**WHAT THIS TASK INVOLVES:** Using the Minoan Civilization passage below, decide whether each statement agrees with it: (a) the Minoan Civilization takes its name from King Minos of Crete; (b) all of the Minoan scripts have been deciphered; (c) the article was written to mark a release of Minotaur Hotel. Answer yes or no for each, quoting the words from the passage that settle it.

**PROVIDED TEXT:**

The double-edged axe or labris, likely the least controversial thing written here.

To honor the latest release of Minotaur Hotel I decided to do an article on what is known of the Minoan deities.

Known as the “first European city-makers” and a distant precursor to Greece, what is called the Minoan Civilization after King Minos of Crete was a mysterious Bronze Age nation that governed Crete and neighbouring parts of the Aegean. Its age, likely influences over posterior Greek (and by extension western) culture and unique art has long made it a subject of mystique and intrigue. Whereas it’s the several still undeciphered scripts and languages or the fact that it seems to have a rare genuinely matriarchal society, it seems the countless research and academia only raises more questions than answers.

**RECORD LIST:**
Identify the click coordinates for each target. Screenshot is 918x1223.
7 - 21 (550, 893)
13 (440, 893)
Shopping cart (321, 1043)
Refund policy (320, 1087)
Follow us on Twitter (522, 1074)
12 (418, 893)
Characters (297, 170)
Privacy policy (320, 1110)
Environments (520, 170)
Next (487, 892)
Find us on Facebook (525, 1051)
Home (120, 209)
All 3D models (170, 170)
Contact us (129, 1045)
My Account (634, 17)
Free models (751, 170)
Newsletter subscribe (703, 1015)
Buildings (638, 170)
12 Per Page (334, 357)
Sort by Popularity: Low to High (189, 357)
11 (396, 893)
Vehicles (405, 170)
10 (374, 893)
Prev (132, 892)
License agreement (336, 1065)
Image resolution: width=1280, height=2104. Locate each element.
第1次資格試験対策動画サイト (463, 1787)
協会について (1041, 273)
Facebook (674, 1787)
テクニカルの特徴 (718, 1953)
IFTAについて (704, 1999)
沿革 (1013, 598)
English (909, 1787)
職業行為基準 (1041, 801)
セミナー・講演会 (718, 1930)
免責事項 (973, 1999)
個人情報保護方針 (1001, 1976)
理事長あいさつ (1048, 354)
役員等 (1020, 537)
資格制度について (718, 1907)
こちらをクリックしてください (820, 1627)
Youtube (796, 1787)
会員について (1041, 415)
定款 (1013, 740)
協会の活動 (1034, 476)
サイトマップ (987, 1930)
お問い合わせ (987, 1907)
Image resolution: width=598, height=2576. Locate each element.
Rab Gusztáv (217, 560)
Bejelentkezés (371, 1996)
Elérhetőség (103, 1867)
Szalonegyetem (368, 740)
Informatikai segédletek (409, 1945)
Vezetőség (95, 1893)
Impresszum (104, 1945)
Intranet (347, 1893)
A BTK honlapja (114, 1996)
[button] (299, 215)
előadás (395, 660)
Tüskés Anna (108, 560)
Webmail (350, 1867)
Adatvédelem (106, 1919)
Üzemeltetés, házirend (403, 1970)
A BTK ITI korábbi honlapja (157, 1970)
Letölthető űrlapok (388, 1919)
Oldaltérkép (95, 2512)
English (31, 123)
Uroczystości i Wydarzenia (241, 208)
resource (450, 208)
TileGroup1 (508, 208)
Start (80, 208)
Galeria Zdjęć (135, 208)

**RESPONSE TO THIS EXERCISE:**
(a) Yes: "what is called the Minoan Civilization after King Minos of Crete"
(b) No: "the several still undeciphered scripts and languages"
(c) Yes: "To honor the latest release of Minotaur Hotel I decided to do an article"